Physical characteristics
- • location: Special Area No. 3
- • coordinates: 51°25′17″N 111°13′58″W﻿ / ﻿51.4214°N 111.2328°W
- Mouth: Red Deer River
- • location: Special Area No. 3
- • coordinates: 50°54′52″N 111°03′41″W﻿ / ﻿50.9144°N 111.0614°W

Basin features
- River system: South Saskatchewan River
- Waterbodies: Blood Indian Creek Reservoir;

= Blood Indian Creek =

River in Alberta, Canada

Blood Indian Creek is a river in the Canadian province of Alberta. It begins from a slough about 11.5 km south of Youngstown in Special Area No. 3 and flows south to the Red Deer River. The river's name, Blood Indian, comes from an oral story about a battle between the Saulteaux and Blackfoot near the mouth of Blood Indian Creek.

For most of Blood Indian Creek's course, it follows Highway 884 south. Communities near the river's banks include Big Stone and Cabin Lake. In 1965, a dam was built across the river for drought and flood mitigation creating Blood Indian Creek Reservoir. Blood Indian Park, which was founded in 1987, encompasses most of the reservoir.

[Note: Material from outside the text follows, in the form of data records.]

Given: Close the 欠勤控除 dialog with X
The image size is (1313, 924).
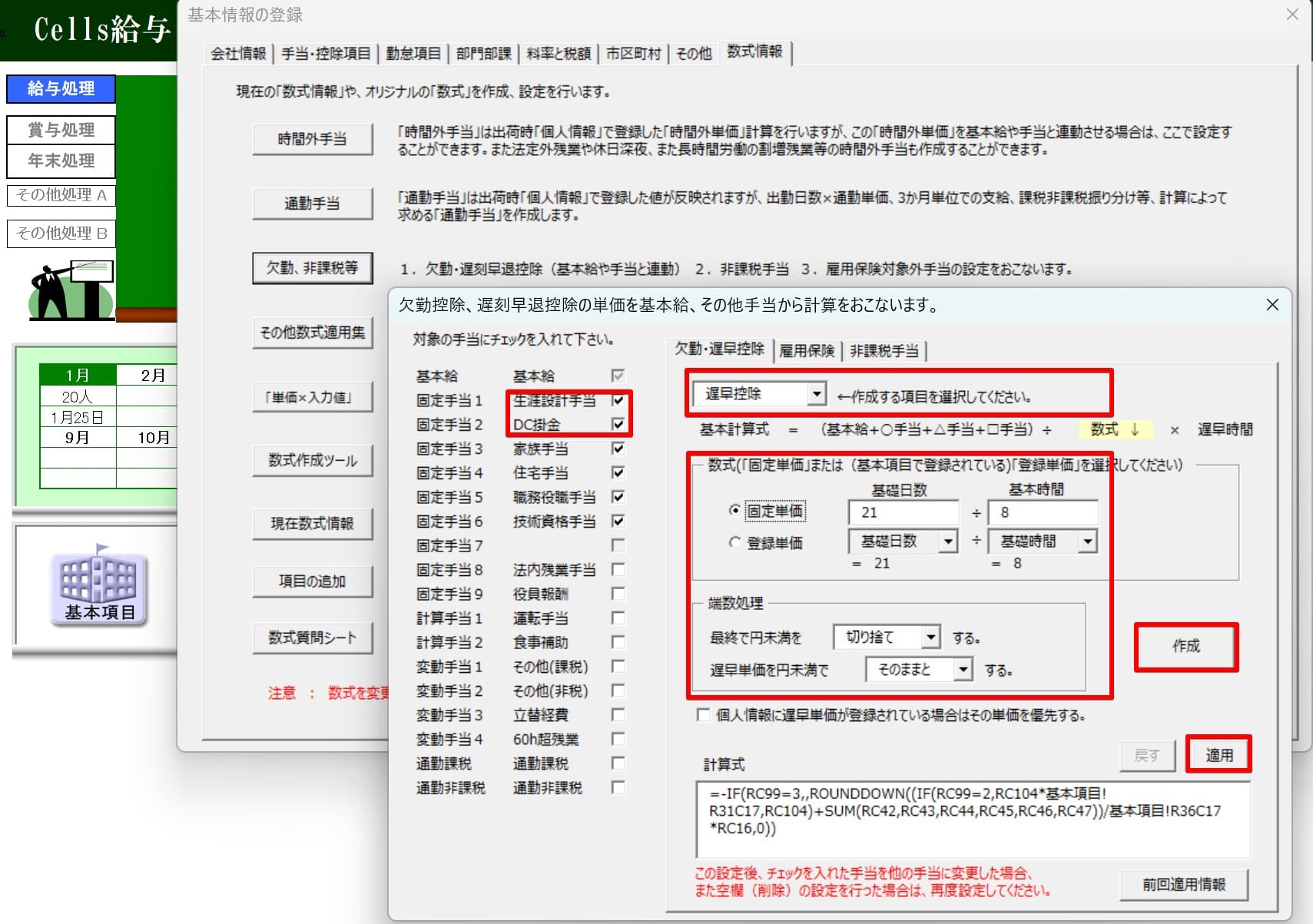Looking at the screenshot, I should click(1272, 305).
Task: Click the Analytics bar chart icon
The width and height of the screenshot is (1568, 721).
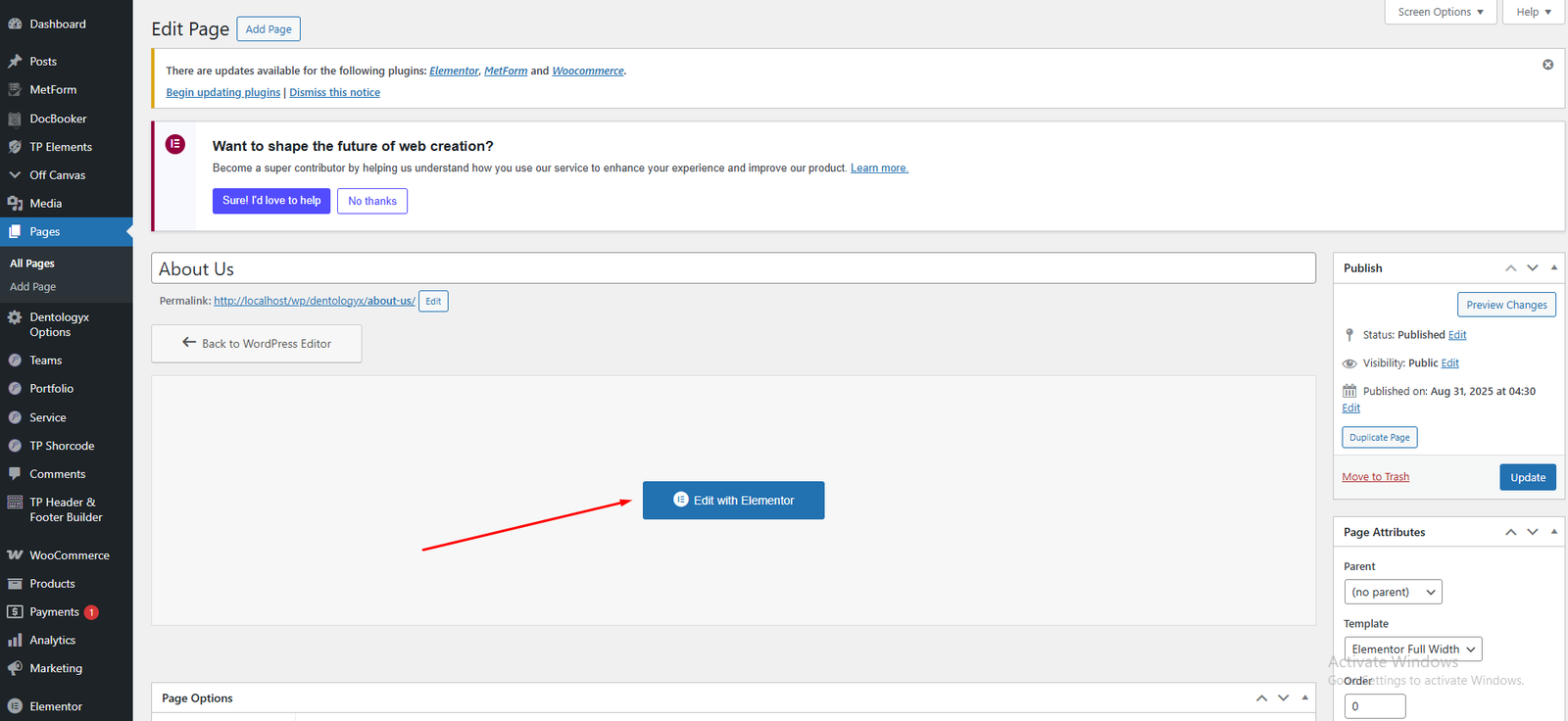Action: point(15,641)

Blood Indian Creek was part of a proposed — but never implemented — large-scale drought and flood mitigation project originally conceived in 1920 by William Pearce for Canada's Department of Reclamation Services. The project, which was reviewed for feasibility in 1935 by the Prairie Farm Rehabilitation Administration, entailed the construction of multiple dams and reservoirs at the headwaters of the Red Deer River. A large diversion channel was then to be built from the Red Deer River to Sullivan Lake, thereby turning the lake into a large reservoir. A channel would be built east from the lake to Sounding Creek and another one south-east to the headwaters of multiple creeks, including Blood Indian. The project was never initiated.

== Blood Indian origin ==
An oral story by an "Old Lady" describes a battle between the Saulteaux and Blackfoot tribes at the mouth of Blood Indian Creek. In c. 1840, a Blackfoot raiding party attacked a Saulteaux camp killing many people, including three sons of the "Old Lady". In her "sorrow and anger", she organised a war party and tracked down the Blackfoot. She led a surprise attack against the Blackfoot camp at the mouth of a creek that flowed into the Red Deer River. That creek "ran red with the blood of the slain Blackfeet", hence the "Blood Indian" name for the creek.